Pumper The Stock Psycho, sending subscribers email alerts under the Darth Trader alias as well (both entities operated by Focus Media as per their disclaimers), touted the company on Feb 28 and came back the next day to tell people how well his pick had fared. The emails tout the sector ENVS works in – electric and hybrid electric vehicles – citing the enormous potential of the company and the incredible possibilities ahead.
A reality check with the latest quarterly report available for the period ended September 2012 yields the following numbers:
- $108 thousand in cash
- $1.0 million in revenue for the period Jan-Sep 2012
- $4.7 million in let loss for the period Jan-Sep 2012
- $155 million in accumulated deficit
Those figures speak well for themselves, it seems. The company was delisted from the NYSE MKT late in 2012 – a fact that the pumpers somehow view as an advantage. The same 10-Q report informs that the company had trimmed down over 80% of its workforce in 2012, in an effort to contain costs and offset failing revenues, explained with “continued delays in industry adoption of EV technology”.

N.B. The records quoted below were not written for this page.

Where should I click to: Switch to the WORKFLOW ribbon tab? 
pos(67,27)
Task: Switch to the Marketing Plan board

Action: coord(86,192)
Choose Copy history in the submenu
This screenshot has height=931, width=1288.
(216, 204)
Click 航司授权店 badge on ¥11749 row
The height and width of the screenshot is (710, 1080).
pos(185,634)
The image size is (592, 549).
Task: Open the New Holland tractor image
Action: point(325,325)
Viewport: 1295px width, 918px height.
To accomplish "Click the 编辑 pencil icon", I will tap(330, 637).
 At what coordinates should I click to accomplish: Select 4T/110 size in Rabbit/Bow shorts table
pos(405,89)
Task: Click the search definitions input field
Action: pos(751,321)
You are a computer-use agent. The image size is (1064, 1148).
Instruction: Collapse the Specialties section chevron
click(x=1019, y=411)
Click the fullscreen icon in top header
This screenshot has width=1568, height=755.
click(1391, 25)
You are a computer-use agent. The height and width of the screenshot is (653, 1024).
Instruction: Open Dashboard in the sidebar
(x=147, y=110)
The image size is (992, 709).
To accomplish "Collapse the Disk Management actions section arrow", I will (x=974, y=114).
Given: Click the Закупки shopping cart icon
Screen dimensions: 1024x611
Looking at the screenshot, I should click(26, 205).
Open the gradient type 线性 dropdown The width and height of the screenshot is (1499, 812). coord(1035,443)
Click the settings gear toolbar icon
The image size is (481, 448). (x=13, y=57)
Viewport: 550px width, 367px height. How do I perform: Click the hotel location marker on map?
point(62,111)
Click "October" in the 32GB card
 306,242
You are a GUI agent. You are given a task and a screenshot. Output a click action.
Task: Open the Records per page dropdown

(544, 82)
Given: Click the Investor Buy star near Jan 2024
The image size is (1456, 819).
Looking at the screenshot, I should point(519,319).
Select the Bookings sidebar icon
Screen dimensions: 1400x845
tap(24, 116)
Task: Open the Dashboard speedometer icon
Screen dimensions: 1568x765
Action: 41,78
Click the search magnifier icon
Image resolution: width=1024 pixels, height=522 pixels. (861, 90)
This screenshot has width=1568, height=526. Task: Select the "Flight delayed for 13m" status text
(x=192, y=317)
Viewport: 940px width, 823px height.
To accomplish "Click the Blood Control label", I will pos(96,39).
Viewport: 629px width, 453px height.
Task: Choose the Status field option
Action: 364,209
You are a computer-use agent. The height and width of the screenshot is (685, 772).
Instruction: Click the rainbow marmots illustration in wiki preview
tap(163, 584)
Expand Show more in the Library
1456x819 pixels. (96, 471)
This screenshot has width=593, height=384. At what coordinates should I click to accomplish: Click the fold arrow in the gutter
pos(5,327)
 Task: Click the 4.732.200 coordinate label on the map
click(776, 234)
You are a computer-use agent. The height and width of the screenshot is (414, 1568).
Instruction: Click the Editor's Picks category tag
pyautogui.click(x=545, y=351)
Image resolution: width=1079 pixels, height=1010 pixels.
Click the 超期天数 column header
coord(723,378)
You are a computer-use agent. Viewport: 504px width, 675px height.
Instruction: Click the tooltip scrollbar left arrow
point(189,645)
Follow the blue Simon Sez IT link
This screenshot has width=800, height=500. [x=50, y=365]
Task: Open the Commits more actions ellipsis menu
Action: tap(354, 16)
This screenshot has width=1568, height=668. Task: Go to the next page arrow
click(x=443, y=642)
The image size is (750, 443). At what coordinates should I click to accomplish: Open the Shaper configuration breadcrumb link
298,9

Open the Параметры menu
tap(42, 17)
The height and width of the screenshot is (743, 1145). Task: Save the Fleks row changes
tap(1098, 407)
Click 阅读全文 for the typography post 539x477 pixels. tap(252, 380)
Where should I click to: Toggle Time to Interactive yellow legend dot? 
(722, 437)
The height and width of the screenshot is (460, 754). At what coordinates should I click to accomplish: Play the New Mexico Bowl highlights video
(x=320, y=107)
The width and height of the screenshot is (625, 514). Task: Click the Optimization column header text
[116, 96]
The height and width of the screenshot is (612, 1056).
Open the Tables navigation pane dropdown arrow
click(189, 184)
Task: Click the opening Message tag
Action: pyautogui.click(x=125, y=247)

Promoter The Stock Psycho seems to be trying to improve a track record of failing paid pumps, running the advertisement campaign on ENVS for no compensation, in cash or shares. A recent pump run by The Stock Psycho on Primco Management, Inc. (OTC:PMCM) saw the promoter pocket $200 thousand in compensation as the stock tanked horribly within a day and kept sliding, currently sitting nearly 80% below the pump levels.
After spiking and slowing to a close of $0.089 per share, ENVS dropped over 42% on Friday. The pump moved like most smaller promotions do – a single-day spike on huge volume – movement that reverses on the following days as the stock price goes back to its pre-pump values. Investors are advised to do their own due diligence and never trade on recommendations that land in their email.